Diesem geographischen Erinnern und geschichtlichen Gedenken fühlt sich die Kirchengemeinden verpflichtet. Von Anfang an gab es dabei eine enge ökumenische Zusammenarbeit zwischen evangelischer und katholischen Gemeinde sowie den Schwestern des Klosters Regina Martyrum. Die beiden Kirchen der Gemeinde sind dem Gedenken der Opfer der Verbrechen und des Unrechts jener Zeit gewidmet.

Gedenkkirche Maria Regina Martyrum am Heckerdamm. Foto: pa/dpa

Die architektonische und künstlerische Ausgestaltung zeigt das genauso wie die Namen „Sühne-Christi-Kirche“ und „Gedenkkirche Plötzensee“. Die Sühne-Christi-Kirche wurde am 11. Oktober 1964 als erste Kirche der Kirchengemeinde Charlottenburg-Nord eingeweiht.

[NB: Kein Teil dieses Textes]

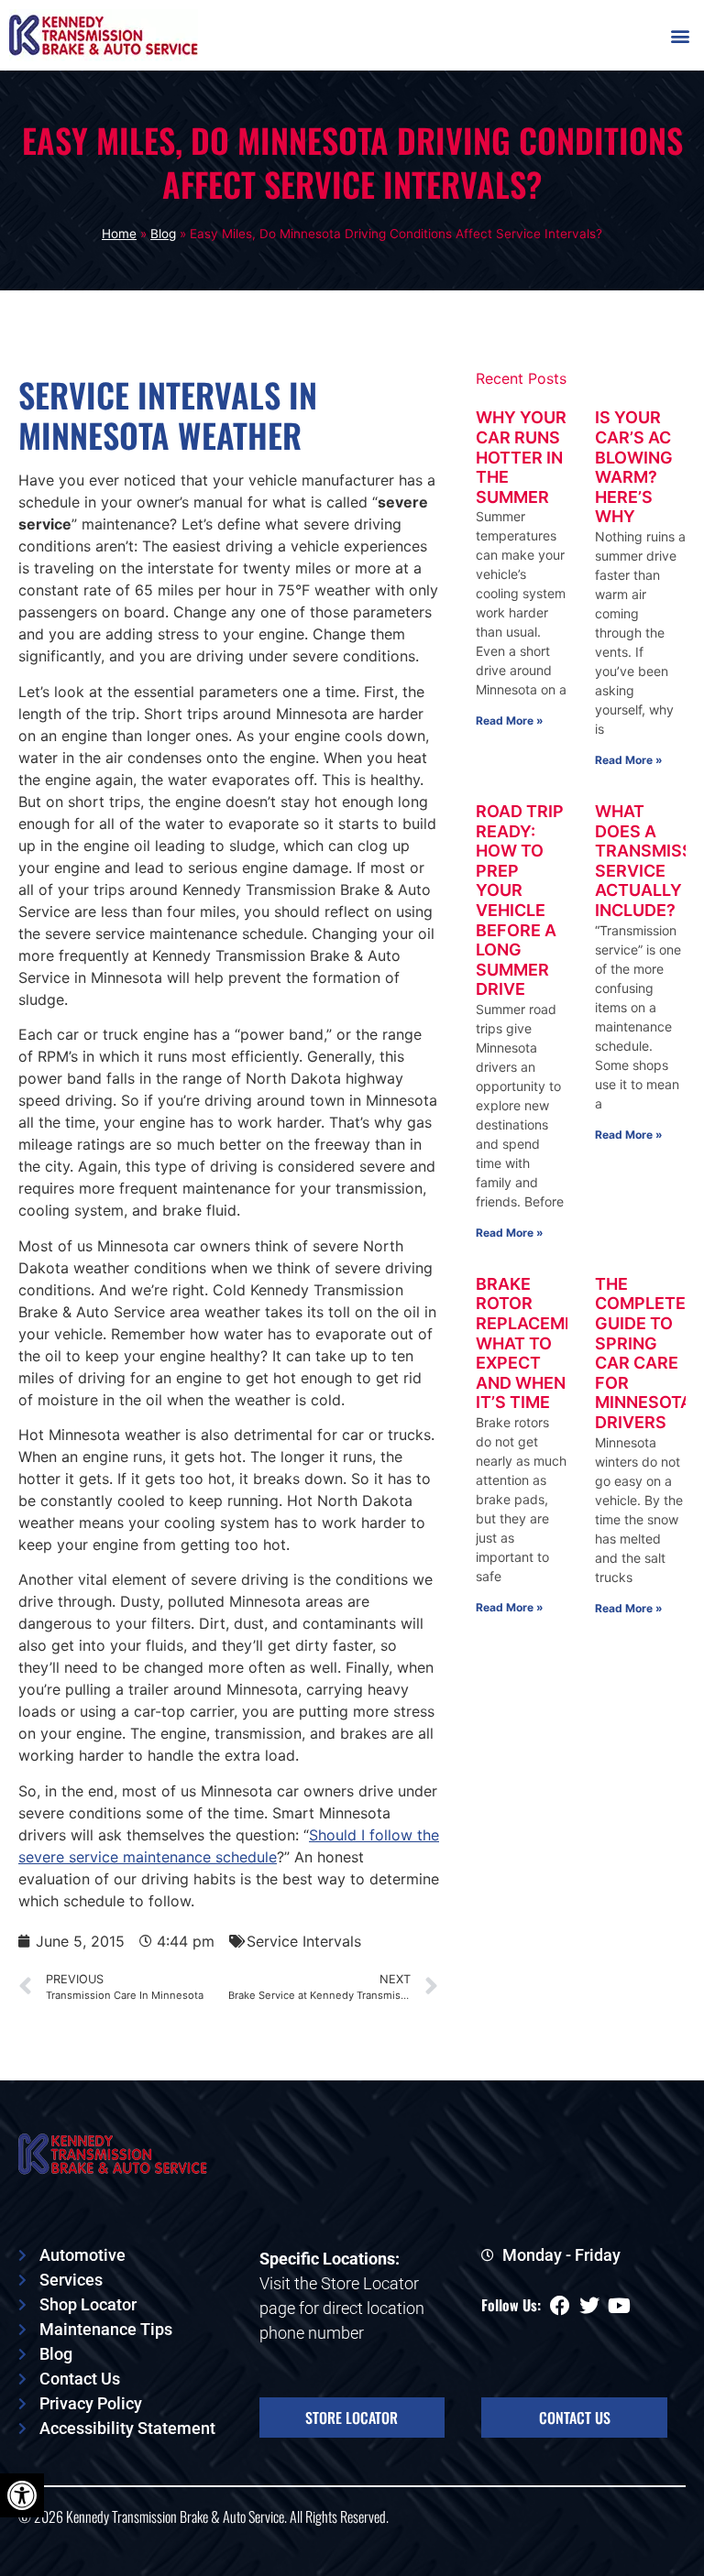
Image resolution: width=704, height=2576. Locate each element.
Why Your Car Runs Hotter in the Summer (521, 457)
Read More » (510, 720)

Die Pläne für den weißen, sechseckigen Bau mit dem separaten dreieckigen Turm stammen von dem Architekten Hansrudolf Plarre. Die Tatsache, dass die Plötzenseer Gefängnisse auf dem Gebiet der Gemeinde liegen, bot einen wichtigen Hintergrund für Namensgebung und Gestaltung der Kirche.

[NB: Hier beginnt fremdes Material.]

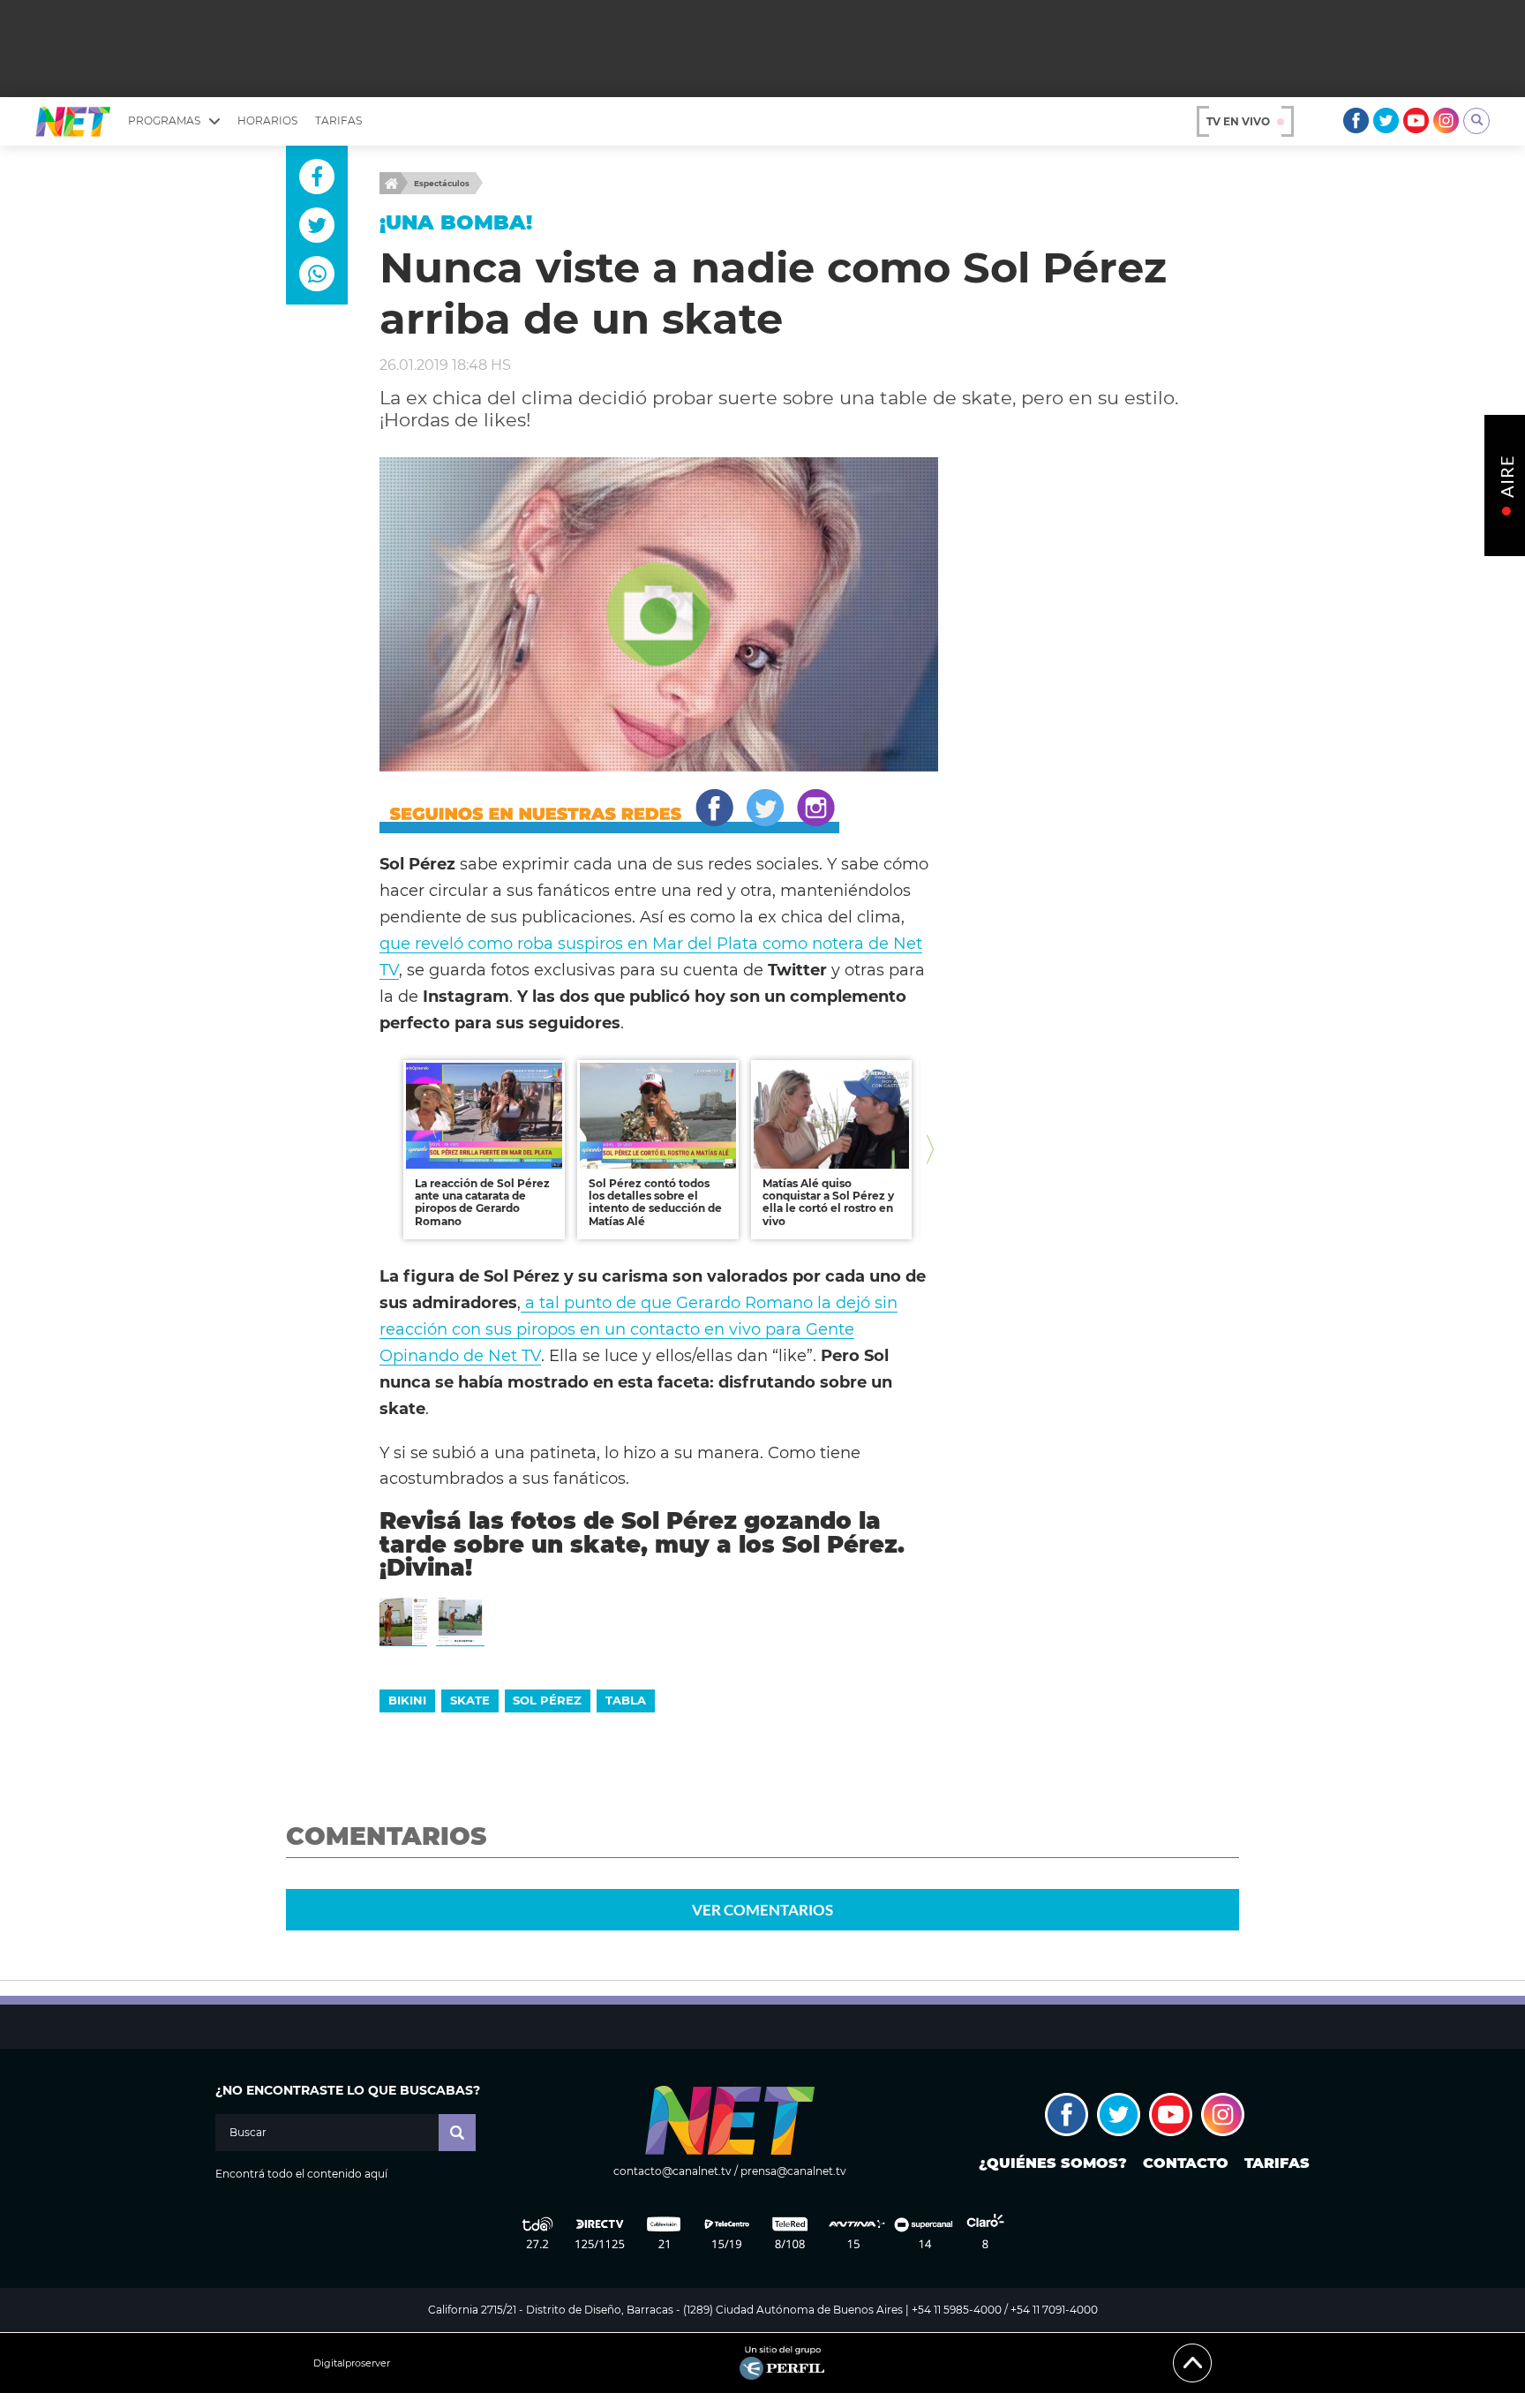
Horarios (267, 120)
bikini (407, 1700)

Synonyme für unermessliches Leiden

Die Kirche beginnt bereits auf dem Vorplatz mit der von Florian Breuer gestalteten Gedenkmauer. An ihr sind Namen versammelt, die zu Synonymen für das unermessliche Leiden geworden sind, das Menschen im 20. Jahrhundert einander zugefügt haben: „Plötzensee“, „Auschwitz“, „Hiroshima“, „Mauern“. Davor in den Boden gelassen Gottes Vorhaltung an Kain: „Horch, das Blut deines Bruders schreit zu mir von der Erde“ (1. Mose 4,10) als Mahnung an alle, die vorübergehen. Die Gedenkmauer setzt sich in die Kirche hinein fort. So führt der Weg in den Gottesdienst an der aus roten Backsteinen gemauerten Sanduhr – Zeichen verrinnenden Lebens – und dann an dem Namen „Golgatha“ vorbei, dem Namen der Stätte, wo Jesus Christus ans Kreuz geschlagen wurde.